In the genetic genealogy workshop, the search for the elusive killer results in building several genetic networks based on shared cM data, which Southard has her class plot out on traditional family tree diagrams. It’s nearly impossible for an FGG investigation to unearth a single match; more often than not, the process uncovers tens or even hundreds of possibilities. Narrowing down the list involves a lot of traditional investigative work—searching through obituaries, newspaper records, census information or even old store receipts. It’s certainly not as glamorous a process as often depicted in television shows.
A Path Forward
Forensic investigators who are new to the field of FGG may be daunted by the learning curve initially. The first piece of advice Southard offers is to get your own DNA analyzed and plot out your family tree. “Hands down the best way to learn,” she says, “is to watch it work in your own family, with people you know. The more you can understand about your known relationships, the more you will be able to tackle the unknown.”
Particularly when using FGG in a criminal case, Southard notes that it’s important to respect the space and follow the rules. She says that the leads provided by genetic genealogy databases are often compared to a concerned citizen calling a tip line to report suspicious activity in the neighborhood. However, DNA information is a lot more personal and sensitive. Southard admonishes users of the technique to proceed cautiously. “While the guidelines around how to use these data are still evolving, honor what has been established. That’s the best way to ensure the longevity of this technology.”
Southard's classes and workshops provide genetic genealogy education to audiences around the world. Photo credit: Diahan Southard
Southard is optimistic about the future of FGG. She sees the technique becoming easier to use with the development of software tools that can automate some of the labor-intensive tasks involved in finding matches and building family trees. “23andMe recently released a tool that can reconstruct a tree for a group of individuals who are second cousins or closer,” she says. “This kind of tool can certainly speed up the work that we’re doing.”

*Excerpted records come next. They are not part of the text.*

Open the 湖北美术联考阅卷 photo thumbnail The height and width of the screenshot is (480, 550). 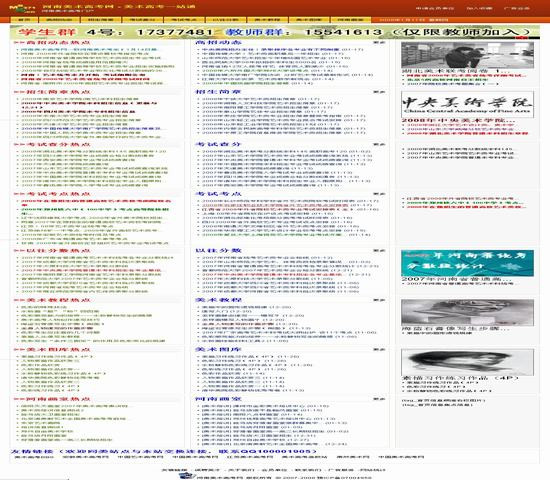coord(468,55)
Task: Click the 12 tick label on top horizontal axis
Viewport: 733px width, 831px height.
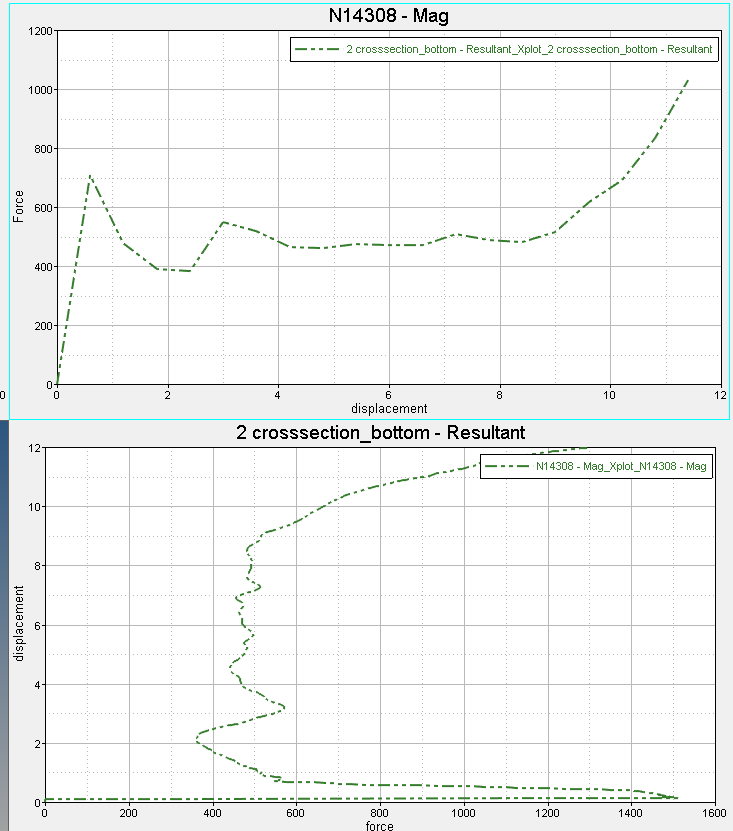Action: [x=720, y=395]
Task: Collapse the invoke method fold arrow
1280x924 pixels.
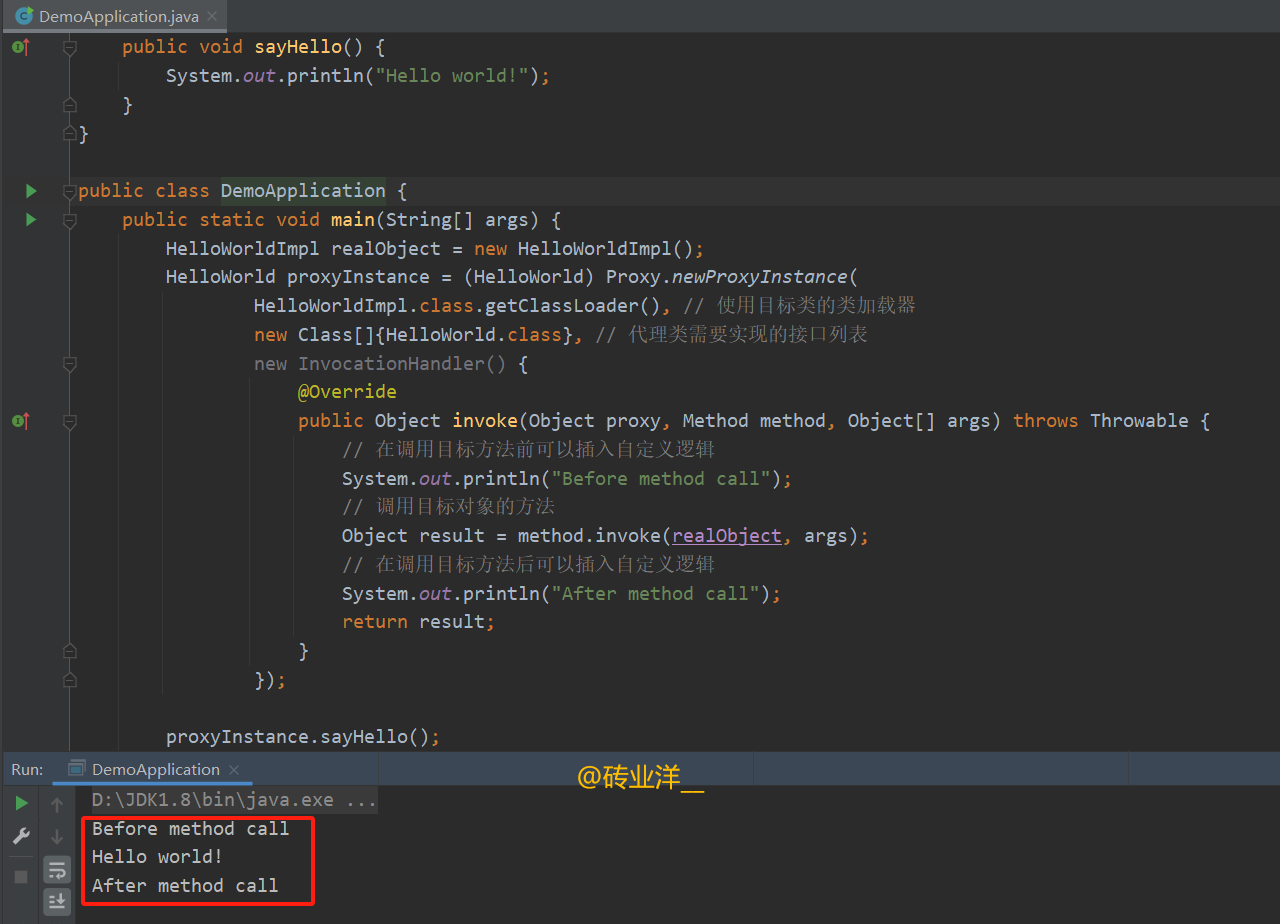Action: pos(70,420)
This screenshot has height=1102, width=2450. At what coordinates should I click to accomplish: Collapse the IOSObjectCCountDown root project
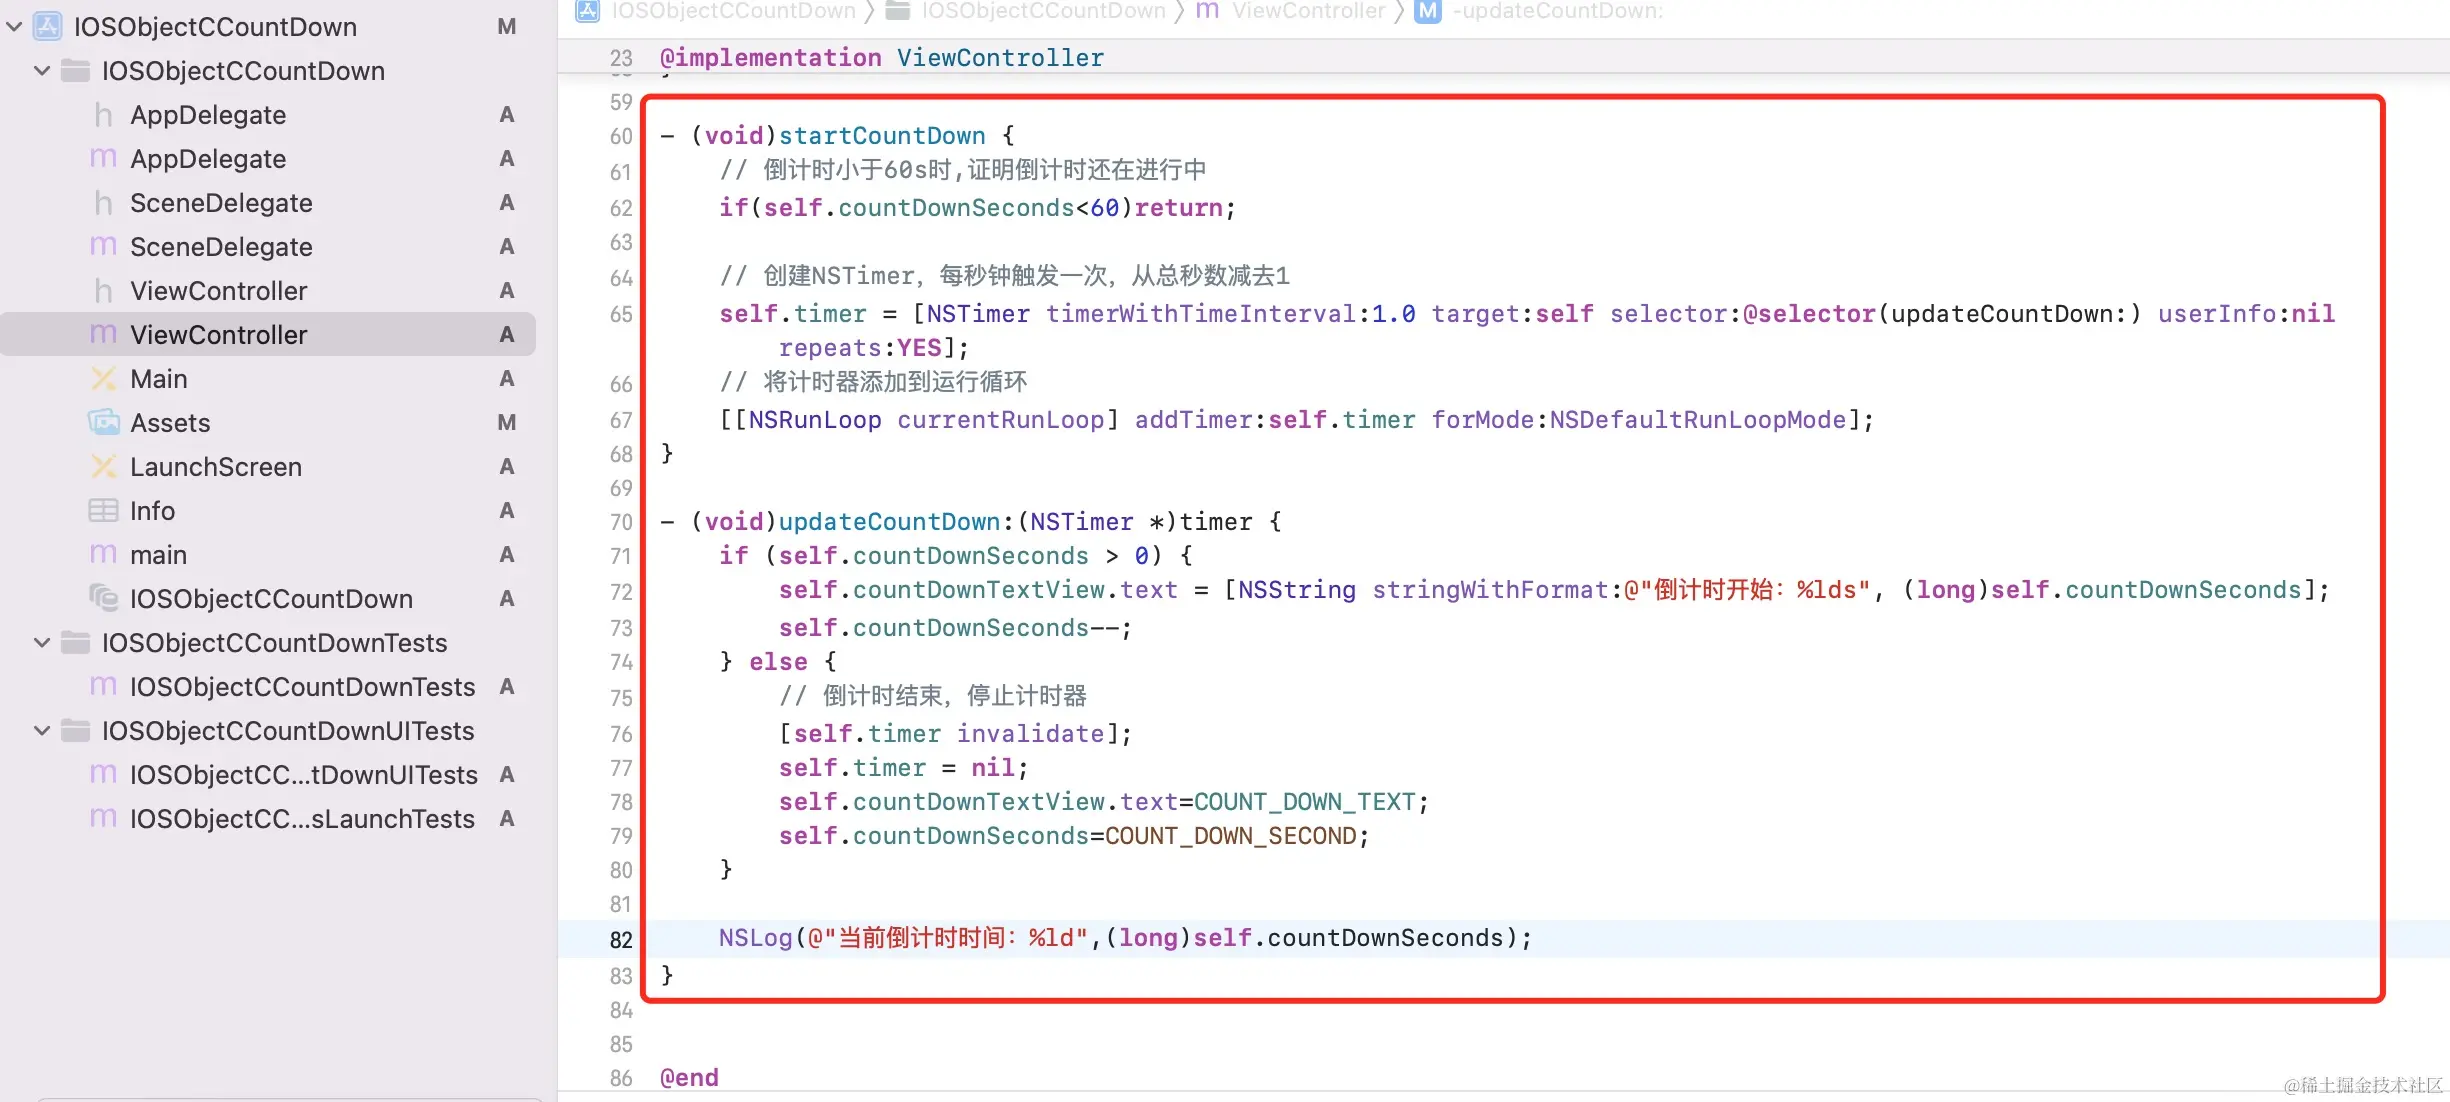click(x=15, y=27)
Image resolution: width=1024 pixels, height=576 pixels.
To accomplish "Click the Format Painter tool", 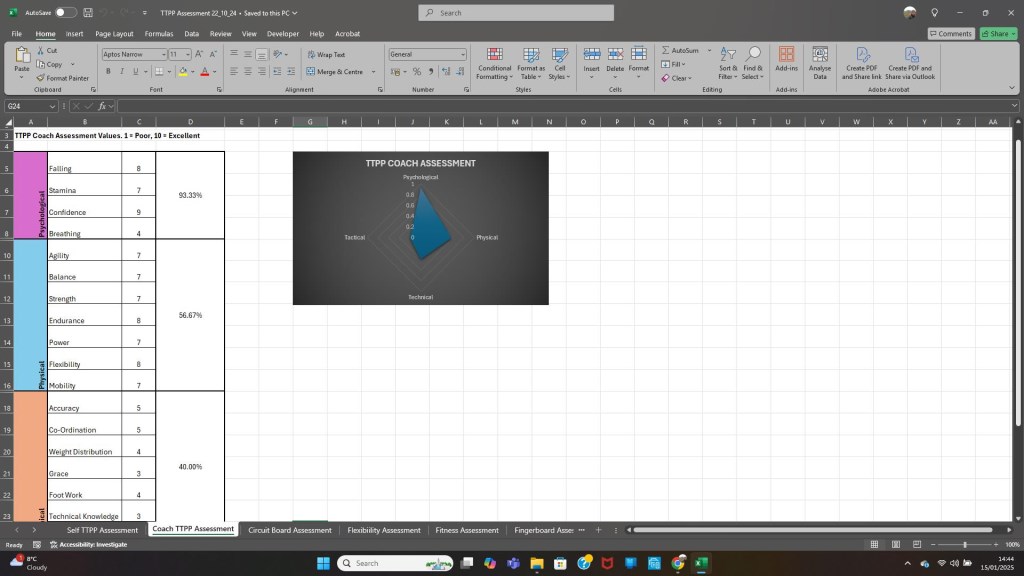I will 62,77.
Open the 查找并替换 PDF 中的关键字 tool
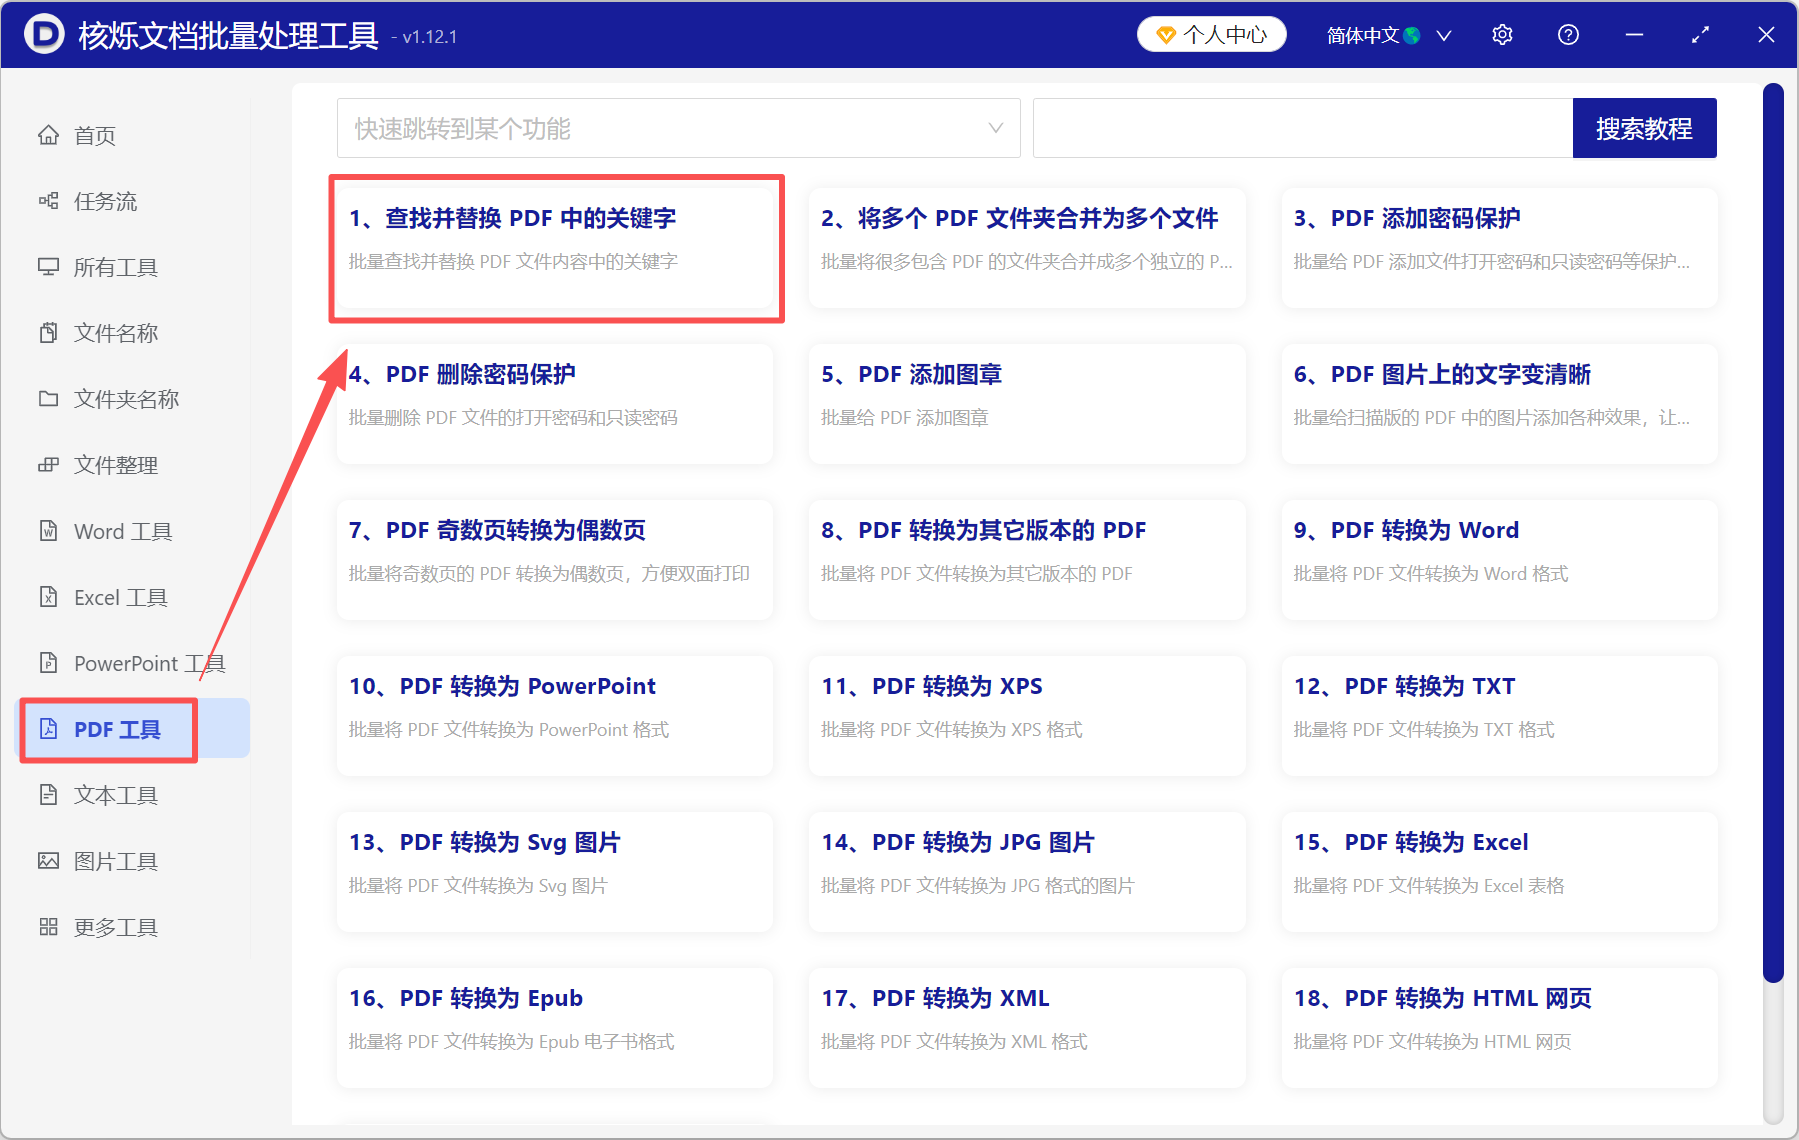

In the end, Southard’s class exercise at ISHI 30 did not yield a definitive result. Addressing the class at the conclusion of the session, Southard says she was torn by the decision of whether or not to have the investigative trail end with the positive identification of the killer. However, the exercise reflects the reality that FGG isn’t a magic wand, and some real-world cases that employ FGG still remain unsolved.
That reality, however, shouldn’t prevent an investigator from using FGG in a case that could benefit from the technique. Neither should the limitations of the data set available for law enforcement prove to be a deterrent. As Southard says, “You don’t need a million samples to solve your case. You only need a few. And perhaps the few you need are already there in the database.”